The Fall by Albert Camus is a short novel told in the first person by a narrator who is perhaps unreliable and absolutely unlikable. The novel is short and a quick read. I chose to read it because it takes place in Amsterdam. The narrator, Jean-Baptiste Clamence, is a Parisian living in Amsterdam, describing himself and his life and how he became a Judge-Penitent.
The narrator is unintentionally amusing. When he says he is not intelligent, he does so in a way that belies his words, clearly implying that he thinks himself intellectually superior to others. He contradicts himself many times, even when he says he has told a “totally insignificant story” it took him “a long time to forget” (53). Naturally the reader immediately recognizes that a forgotten story, insignificant or not, is not one that could be shared with another.

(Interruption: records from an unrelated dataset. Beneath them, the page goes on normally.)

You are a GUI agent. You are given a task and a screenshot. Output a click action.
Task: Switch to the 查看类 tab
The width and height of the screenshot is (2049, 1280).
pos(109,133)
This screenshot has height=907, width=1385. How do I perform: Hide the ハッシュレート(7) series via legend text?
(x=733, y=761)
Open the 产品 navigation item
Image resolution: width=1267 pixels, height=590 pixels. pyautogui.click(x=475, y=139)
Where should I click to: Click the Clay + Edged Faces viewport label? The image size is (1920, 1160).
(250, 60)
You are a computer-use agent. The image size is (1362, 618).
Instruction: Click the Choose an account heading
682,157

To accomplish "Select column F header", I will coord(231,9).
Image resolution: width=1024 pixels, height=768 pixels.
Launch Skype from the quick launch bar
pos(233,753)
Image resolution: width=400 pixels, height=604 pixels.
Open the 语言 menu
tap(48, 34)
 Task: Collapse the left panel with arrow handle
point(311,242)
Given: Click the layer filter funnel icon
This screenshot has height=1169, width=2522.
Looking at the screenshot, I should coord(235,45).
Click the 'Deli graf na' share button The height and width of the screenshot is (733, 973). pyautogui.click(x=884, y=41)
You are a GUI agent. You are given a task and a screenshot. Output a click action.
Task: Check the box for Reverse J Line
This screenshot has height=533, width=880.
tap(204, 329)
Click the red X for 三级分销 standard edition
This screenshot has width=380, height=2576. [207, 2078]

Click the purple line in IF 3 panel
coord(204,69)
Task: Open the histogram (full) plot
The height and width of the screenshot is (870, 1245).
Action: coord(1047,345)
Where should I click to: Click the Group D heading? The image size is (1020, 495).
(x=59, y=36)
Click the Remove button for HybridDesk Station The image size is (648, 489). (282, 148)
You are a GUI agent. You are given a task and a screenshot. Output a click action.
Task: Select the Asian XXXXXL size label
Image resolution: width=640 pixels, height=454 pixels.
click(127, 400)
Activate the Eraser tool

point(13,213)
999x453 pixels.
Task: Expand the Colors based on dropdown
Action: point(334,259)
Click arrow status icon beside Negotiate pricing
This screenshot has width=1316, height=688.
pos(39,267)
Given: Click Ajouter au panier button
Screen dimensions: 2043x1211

Camus does a brilliant job of creating a complicated who is not merely manipulating the listener (reader) so much as he is manipulating himself and his story. The novel is not driven by any real action. The narrator describes an incident that occurred in Paris, one to which he returns more than a few times, eventually revealing the implication of this one moment on his own perspective on humanity, the culpability that we all share. Written after World War II, this is especially harsh, an accusation that all of humanity has in the role of what happened. After all, while we might want to believe that if we could do it all over again we would nonetheless act no differently because all of us do the best we can in the moment.
It is this that the narrator drives home, that our best falls short of what we think we are and he reflects the worst of ourselves back onto us with each turn of the short novel’s page.